While sizing a market will take more than anecdotal conversations, the speakers advised care when using broader, indirect, or external sources such as analysts and survey results. Not that they don’t have their place, but they must be used appropriately. As Morino put it, “I think [traditional market research techniques] have confused more people than they’ve helped. It's not that market research isn't good — it's fundamentally very good — but we tend not to interpret and integrate it very well.”

One of the biggest problems with market research, he said, is that it tends to focus you on short-term issues, not the broader analytics of the long term. Silver was even more direct about the use of analyst projections, “I don’t care about your market size projections three or four years out. Working in the areas we do it's hard enough to figure out where the market will be 18 months from now. I give very little credence to deep analysis of the number of units that will be sold of a disruptive technology four years out the door.”

The advice of financial analysts may have been even more damaging to some companies (and investors) during the Internet bubble period. “In the last two or three years,” said Meyers, “A lot of people defined their companies based on what Merrill Lynch or Goldman Sachs or Morgan Stanley said about particular marketsthat revenues really didn't matter, that this was a market that was growing. Revenues do matter.” For passionate entrepreneurs, the focus should be in the entrance, not the exit, strategy.
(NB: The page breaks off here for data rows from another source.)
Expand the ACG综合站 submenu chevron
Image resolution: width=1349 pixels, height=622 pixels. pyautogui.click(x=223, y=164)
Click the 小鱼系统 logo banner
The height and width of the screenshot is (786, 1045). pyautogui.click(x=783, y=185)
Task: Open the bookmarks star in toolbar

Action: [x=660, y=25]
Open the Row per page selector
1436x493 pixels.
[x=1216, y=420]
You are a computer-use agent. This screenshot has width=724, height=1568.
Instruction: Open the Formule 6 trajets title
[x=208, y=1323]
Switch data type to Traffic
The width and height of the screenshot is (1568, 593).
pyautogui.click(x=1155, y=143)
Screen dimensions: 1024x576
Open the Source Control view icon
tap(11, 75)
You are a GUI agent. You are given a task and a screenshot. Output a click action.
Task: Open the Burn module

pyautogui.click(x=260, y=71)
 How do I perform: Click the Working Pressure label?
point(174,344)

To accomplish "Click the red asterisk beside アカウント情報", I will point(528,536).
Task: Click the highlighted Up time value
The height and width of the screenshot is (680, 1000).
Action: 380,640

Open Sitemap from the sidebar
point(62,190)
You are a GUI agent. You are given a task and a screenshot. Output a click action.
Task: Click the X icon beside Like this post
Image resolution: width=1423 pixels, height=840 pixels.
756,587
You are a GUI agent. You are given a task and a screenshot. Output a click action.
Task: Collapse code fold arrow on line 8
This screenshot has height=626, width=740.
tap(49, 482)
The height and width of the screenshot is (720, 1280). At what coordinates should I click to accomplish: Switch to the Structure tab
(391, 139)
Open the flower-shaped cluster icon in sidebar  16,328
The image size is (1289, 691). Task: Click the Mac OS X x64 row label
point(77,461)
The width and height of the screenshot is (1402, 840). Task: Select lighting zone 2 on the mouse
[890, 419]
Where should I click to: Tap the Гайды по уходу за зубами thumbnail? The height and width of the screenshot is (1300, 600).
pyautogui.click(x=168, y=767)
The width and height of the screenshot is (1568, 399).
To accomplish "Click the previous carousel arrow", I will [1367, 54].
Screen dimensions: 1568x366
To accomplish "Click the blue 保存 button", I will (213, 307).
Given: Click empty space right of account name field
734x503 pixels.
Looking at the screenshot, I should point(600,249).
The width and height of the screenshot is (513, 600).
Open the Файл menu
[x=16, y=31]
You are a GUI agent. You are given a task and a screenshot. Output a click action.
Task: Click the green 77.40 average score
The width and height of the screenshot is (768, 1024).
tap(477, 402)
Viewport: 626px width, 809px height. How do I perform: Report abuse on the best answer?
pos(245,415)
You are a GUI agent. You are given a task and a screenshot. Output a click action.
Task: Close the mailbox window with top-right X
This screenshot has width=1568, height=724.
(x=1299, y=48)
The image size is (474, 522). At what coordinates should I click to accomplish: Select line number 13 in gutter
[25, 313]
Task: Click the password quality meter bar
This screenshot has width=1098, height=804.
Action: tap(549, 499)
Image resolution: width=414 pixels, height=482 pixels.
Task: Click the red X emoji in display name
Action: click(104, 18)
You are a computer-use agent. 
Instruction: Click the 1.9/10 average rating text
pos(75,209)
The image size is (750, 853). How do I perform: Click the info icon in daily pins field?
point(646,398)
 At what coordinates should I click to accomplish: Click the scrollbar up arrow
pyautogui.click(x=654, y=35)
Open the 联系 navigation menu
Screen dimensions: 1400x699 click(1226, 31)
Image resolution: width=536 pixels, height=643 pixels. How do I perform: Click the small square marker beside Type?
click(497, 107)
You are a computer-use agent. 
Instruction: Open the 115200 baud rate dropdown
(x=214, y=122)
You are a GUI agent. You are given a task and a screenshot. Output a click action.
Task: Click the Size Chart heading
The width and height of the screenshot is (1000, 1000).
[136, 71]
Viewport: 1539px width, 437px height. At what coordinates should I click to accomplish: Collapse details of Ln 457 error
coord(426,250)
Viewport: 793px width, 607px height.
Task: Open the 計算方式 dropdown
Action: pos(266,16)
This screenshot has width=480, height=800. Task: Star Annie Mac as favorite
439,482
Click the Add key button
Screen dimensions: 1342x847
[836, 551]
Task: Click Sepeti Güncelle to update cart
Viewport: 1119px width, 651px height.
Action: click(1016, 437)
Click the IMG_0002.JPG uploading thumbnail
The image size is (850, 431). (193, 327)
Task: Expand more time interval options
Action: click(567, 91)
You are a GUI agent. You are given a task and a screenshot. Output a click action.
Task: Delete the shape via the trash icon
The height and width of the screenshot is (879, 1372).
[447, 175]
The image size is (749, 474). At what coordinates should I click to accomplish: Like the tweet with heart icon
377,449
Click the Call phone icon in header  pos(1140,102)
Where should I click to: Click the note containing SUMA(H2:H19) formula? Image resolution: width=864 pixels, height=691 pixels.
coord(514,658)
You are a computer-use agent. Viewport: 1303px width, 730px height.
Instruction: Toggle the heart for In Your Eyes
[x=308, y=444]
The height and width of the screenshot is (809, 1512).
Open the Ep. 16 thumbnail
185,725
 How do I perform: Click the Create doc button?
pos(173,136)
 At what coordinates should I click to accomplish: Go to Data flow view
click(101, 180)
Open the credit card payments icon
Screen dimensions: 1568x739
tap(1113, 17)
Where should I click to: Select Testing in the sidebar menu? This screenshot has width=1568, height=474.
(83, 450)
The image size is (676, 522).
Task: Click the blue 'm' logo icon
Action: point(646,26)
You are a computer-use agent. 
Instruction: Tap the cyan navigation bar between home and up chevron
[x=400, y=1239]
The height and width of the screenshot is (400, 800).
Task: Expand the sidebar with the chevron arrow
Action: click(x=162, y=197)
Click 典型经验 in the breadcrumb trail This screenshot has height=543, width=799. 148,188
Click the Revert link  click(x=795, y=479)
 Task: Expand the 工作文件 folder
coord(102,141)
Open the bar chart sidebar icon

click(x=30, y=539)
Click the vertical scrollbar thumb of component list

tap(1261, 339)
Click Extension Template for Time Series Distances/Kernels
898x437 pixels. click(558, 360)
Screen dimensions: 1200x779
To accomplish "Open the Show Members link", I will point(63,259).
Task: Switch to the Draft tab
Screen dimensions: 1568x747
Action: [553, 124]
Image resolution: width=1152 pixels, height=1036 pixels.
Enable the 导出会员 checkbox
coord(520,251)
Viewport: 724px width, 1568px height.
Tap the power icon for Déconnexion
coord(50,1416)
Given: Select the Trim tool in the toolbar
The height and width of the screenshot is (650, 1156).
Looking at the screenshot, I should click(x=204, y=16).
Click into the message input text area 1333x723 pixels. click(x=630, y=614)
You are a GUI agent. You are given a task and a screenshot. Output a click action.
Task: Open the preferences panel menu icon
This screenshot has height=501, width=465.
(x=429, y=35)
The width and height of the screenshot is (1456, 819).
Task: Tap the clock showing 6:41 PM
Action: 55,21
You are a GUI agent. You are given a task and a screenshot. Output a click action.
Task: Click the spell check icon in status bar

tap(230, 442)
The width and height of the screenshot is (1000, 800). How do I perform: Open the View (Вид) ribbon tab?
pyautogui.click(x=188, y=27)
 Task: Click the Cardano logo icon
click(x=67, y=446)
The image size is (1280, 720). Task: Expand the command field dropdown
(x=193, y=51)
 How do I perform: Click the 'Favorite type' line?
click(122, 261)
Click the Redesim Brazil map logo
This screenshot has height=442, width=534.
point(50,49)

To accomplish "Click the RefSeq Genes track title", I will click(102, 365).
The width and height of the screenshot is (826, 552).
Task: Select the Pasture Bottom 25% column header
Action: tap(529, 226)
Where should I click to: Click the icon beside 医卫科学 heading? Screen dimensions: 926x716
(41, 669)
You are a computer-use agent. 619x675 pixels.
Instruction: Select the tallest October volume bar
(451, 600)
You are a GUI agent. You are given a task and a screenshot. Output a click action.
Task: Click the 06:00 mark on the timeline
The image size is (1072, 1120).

In his wrap-up, Morino recalled a recent effort by one venture capital firm to review its portfolio companies over the last 20 years to see what the successes (and failures) had in common. It came to two things: quality of management and markets. “No,” said one of the firm’s managing partners, “Remove markets. Good management avoids bad markets.”

Asked to name some of the markets of current investment interest to Core Capital Partners, Silver counted off high-tech sectors such a security, nanotechnology, and bioinformatics, but he was quick to qualify the list, saying “Anything is an opportunity if you have a better product at a cheaper price.”

“Just remember,” Meyers cautioned, “That “better,” “faster,” and “cheaper” have to be determined by the customer.”